-- Opening Marker --
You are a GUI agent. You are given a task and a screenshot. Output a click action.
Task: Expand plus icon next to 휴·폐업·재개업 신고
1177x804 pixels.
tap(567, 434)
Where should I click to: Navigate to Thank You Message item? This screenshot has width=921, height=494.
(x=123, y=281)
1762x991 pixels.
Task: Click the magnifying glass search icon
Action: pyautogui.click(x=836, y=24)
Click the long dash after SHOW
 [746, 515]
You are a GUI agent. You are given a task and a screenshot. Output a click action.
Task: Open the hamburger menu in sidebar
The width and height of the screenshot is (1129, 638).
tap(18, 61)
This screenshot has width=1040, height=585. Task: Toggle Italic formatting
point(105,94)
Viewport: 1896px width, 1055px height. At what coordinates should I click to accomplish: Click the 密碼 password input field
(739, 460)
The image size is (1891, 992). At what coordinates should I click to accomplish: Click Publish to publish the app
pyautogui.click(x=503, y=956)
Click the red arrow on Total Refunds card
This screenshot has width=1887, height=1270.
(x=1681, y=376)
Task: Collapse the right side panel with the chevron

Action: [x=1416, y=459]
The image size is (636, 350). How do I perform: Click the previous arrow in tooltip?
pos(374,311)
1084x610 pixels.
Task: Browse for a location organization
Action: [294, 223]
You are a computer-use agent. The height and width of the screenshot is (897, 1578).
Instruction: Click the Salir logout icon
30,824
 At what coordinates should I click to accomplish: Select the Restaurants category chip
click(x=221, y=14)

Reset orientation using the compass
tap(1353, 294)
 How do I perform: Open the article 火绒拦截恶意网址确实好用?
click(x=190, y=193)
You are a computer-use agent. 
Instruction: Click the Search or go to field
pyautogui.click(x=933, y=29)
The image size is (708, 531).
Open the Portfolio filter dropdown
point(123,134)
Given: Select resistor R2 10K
-- Closing Marker --
- Work to be completed:
Read the data above and pull out each line that holds the string "agent".

- Result for this exercise:
You are a GUI agent. You are given a task and a screenshot. Output a click action.
You are a GUI agent. You are given a task and a screenshot. Output a click action.
You are a computer-use agent. The height and width of the screenshot is (897, 1578).
You are a computer-use agent. 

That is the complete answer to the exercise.